Data records ::

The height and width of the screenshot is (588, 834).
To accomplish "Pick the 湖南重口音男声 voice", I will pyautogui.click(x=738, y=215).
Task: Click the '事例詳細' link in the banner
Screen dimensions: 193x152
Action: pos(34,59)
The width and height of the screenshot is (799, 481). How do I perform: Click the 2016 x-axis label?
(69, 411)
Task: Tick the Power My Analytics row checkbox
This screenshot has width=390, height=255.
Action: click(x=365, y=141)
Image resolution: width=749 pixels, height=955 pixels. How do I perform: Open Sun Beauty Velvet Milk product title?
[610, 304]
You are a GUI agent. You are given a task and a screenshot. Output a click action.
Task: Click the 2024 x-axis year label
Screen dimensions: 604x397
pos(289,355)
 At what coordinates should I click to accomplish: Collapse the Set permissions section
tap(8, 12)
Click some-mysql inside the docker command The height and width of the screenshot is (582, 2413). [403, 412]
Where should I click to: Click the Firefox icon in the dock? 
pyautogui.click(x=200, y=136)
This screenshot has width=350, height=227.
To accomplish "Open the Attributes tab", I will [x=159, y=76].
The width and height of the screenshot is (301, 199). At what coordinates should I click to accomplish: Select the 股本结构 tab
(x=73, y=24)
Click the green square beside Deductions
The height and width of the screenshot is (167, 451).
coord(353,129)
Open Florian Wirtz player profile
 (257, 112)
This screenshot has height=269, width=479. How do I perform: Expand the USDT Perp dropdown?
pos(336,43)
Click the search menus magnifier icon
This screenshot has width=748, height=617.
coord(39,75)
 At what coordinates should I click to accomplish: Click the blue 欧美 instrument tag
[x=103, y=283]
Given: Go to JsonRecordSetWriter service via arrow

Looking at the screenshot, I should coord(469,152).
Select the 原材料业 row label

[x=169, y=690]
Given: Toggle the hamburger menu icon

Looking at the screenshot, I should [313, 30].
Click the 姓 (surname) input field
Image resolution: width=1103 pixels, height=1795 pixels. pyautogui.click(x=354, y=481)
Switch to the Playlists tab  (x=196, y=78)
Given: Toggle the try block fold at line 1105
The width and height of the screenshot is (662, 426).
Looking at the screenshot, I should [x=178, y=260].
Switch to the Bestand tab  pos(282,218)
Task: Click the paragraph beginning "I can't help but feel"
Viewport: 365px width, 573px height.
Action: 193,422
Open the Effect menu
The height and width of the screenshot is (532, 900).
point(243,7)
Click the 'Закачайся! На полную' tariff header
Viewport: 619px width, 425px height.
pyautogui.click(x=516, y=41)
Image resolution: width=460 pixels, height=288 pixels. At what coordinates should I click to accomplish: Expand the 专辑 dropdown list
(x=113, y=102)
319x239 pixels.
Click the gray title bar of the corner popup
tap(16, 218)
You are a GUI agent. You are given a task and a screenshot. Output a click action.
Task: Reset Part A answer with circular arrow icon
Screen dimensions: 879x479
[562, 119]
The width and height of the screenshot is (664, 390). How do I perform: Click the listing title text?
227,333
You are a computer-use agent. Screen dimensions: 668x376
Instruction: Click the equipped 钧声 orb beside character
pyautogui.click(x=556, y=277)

Aim of the task :: Your answer should reproduce each line of the listing that holds the word "will".

Solution to this exercise ::
To accomplish "Pick the 湖南重口音男声 voice", I will pyautogui.click(x=738, y=215).
To accomplish "Open the Attributes tab", I will [x=159, y=76].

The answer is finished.